Rob Pelinka ya afrontaba un verano especialmente exigente tras la marcha de LeBron, pero perder también a Smart obliga a acelerar la búsqueda de nuevos refuerzos. El mercado ofrece alternativas interesantes en el puesto de base y también en el juego interior, una posición que continúa siendo prioritaria para la franquicia, pero pocas piezas reúnen el impacto defensivo y el liderazgo que aportaba el nuevo jugador de Houston.

Por eso resulta lógico pensar que los Lakers seguirán siendo protagonistas durante las próximas semanas.

La plantilla necesita ganar profundidad, encontrar un nuevo referente defensivo y añadir experiencia para que Luka no tenga que asumir una carga excesiva desde el primer día. Si no llegan más incorporaciones importantes, el equipo corre el riesgo de dar un paso atrás en una Conferencia Oeste cada vez más competitiva.

Houston sigue enviando un mensaje al resto de la NBA

Mientras tanto, los Rockets continúan construyendo uno de los proyectos más sólidos de la competición.

La llegada de Smart no responde únicamente a criterios deportivos. También representa una declaración de intenciones. Houston considera que ha terminado la fase de crecimiento y que ha llegado el momento de competir seriamente por objetivos importantes. Incorporar jugadores acostumbrados a disputar eliminatorias de playoffs forma parte de esa estrategia.

No es casualidad que el primer gran movimiento de la agencia libre haya sido precisamente un veterano con el perfil de Smart. Los Rockets entienden que el talento joven necesita referentes y pocos jugadores encarnan mejor la cultura del esfuerzo, la intensidad defensiva y el sacrificio colectivo que el exjugador de Boston.

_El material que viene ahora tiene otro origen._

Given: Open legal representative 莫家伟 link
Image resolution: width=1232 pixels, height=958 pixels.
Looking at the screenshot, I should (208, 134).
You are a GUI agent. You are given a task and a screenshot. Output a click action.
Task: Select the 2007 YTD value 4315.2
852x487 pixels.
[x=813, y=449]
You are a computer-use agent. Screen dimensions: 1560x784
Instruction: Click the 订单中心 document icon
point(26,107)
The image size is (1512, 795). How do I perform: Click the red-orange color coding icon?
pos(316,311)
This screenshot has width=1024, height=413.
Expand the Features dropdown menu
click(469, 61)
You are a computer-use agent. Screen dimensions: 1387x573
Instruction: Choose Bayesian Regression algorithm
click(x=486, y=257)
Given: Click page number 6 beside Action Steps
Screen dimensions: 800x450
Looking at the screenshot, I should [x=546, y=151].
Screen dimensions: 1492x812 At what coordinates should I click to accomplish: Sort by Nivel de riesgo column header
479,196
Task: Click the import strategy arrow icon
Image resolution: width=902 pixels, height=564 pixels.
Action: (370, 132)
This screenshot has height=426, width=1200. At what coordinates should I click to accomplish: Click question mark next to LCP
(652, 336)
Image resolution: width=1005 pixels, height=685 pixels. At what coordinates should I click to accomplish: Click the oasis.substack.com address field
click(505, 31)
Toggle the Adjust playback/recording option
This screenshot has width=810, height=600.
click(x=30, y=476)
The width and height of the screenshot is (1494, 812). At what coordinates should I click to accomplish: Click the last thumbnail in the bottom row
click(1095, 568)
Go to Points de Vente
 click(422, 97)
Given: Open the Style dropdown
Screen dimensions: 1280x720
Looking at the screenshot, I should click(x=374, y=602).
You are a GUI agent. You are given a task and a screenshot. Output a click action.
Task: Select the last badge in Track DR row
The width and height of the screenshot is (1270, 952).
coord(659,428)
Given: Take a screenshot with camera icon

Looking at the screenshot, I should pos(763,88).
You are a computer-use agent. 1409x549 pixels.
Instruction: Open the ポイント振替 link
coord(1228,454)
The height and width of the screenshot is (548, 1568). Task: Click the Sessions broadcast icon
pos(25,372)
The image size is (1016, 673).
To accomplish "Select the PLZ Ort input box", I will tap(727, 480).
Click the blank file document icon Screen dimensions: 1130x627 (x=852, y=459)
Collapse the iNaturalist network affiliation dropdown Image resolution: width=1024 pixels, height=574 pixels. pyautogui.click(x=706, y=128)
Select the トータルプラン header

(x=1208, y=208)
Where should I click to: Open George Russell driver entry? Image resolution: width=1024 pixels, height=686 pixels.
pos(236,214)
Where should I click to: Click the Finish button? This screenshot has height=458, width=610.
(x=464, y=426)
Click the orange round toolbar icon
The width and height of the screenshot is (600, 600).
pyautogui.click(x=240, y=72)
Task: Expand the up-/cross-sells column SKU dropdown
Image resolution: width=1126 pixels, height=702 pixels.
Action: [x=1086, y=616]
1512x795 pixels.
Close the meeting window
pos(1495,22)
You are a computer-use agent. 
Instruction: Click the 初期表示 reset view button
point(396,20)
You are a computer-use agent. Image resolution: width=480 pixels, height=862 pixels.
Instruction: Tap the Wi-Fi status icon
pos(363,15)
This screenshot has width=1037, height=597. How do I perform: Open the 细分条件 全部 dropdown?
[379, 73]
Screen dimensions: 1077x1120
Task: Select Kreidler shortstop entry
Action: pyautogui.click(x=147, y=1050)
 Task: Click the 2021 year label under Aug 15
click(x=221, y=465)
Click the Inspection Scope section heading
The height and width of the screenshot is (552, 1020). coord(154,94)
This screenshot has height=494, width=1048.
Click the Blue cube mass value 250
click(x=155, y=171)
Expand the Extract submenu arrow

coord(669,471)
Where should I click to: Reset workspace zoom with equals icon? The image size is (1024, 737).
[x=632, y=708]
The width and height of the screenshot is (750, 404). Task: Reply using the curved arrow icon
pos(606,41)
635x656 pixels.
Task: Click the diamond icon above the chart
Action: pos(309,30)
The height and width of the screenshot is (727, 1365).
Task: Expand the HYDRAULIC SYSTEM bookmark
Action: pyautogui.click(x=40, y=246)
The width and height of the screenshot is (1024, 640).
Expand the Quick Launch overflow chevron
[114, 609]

Un movimiento con consecuencias para todo el Oeste

A simple vista puede parecer un fichaje secundario dentro del enorme mercado que está viviendo la NBA.

Sin embargo, sus consecuencias pueden ser importantes. Houston mejora una rotación que ya apuntaba muy alto, fortalece una de sus principales virtudes y añade un líder contrastado para los momentos de máxima presión. Los Lakers, por el contrario, pierden otra pieza fundamental de la plantilla y aumentan la sensación de que el proyecto alrededor de Luka Doncic todavía necesita varias incorporaciones para volver a competir por el campeonato.

El verano apenas acaba de comenzar, pero la sensación es que Marcus Smart ha tomado una decisión que puede alterar el equilibrio de poder en la Conferencia Oeste. Mientras Houston sigue acumulando argumentos para aspirar al anillo, en Los Ángeles la reconstrucción alrededor de Luka se complica un poco más.